- **PROBLEM REQUIREMENTS**
Starting with the line that contains "Tap the heart/favorites", copy out each line through the end of the entries below, exactly as written, and nothing else.

#####

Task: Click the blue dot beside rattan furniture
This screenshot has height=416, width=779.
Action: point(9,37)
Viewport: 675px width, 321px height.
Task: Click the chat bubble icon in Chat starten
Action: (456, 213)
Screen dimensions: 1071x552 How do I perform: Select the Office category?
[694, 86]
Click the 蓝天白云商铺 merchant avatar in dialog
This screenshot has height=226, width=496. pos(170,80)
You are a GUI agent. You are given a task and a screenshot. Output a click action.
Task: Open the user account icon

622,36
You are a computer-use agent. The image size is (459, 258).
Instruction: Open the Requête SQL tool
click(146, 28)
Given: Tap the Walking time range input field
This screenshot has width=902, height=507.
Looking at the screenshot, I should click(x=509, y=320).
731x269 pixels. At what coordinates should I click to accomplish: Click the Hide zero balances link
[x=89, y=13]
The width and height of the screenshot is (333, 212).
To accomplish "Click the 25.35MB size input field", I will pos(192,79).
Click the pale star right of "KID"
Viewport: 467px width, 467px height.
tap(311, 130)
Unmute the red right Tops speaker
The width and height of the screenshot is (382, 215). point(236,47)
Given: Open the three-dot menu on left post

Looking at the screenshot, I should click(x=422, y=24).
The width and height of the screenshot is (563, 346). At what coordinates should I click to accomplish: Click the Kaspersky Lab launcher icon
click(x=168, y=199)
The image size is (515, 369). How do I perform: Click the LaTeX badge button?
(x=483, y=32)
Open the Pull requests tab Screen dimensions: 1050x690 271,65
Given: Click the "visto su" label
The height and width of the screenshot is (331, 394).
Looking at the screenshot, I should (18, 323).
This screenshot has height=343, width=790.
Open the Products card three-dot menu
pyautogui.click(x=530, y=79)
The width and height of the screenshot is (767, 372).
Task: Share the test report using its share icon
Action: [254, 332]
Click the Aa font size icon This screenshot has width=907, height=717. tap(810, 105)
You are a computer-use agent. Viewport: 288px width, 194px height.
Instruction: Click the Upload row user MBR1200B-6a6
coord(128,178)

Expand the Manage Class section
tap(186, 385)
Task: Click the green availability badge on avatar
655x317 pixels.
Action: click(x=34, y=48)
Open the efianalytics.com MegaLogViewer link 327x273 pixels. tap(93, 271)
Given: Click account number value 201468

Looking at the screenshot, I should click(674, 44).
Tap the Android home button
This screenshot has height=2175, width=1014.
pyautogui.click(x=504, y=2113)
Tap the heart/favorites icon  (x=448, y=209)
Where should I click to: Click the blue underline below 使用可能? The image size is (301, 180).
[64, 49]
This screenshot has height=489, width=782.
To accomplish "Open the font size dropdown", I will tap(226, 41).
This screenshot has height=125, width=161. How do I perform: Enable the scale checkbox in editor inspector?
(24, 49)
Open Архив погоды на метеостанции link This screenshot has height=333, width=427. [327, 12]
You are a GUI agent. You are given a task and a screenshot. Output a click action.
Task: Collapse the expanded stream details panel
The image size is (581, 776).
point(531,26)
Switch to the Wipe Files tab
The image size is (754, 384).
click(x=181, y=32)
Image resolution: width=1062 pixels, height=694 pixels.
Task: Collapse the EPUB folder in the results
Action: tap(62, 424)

#####

- **ANSWER SPACE**
Tap the heart/favorites icon  (x=448, y=209)
Where should I click to: Click the blue underline below 使用可能? The image size is (301, 180).
[64, 49]
This screenshot has height=489, width=782.
To accomplish "Open the font size dropdown", I will tap(226, 41).
This screenshot has height=125, width=161. How do I perform: Enable the scale checkbox in editor inspector?
(24, 49)
Open Архив погоды на метеостанции link This screenshot has height=333, width=427. [327, 12]
You are a GUI agent. You are given a task and a screenshot. Output a click action.
Task: Collapse the expanded stream details panel
The image size is (581, 776).
point(531,26)
Switch to the Wipe Files tab
The image size is (754, 384).
click(x=181, y=32)
Image resolution: width=1062 pixels, height=694 pixels.
Task: Collapse the EPUB folder in the results
Action: tap(62, 424)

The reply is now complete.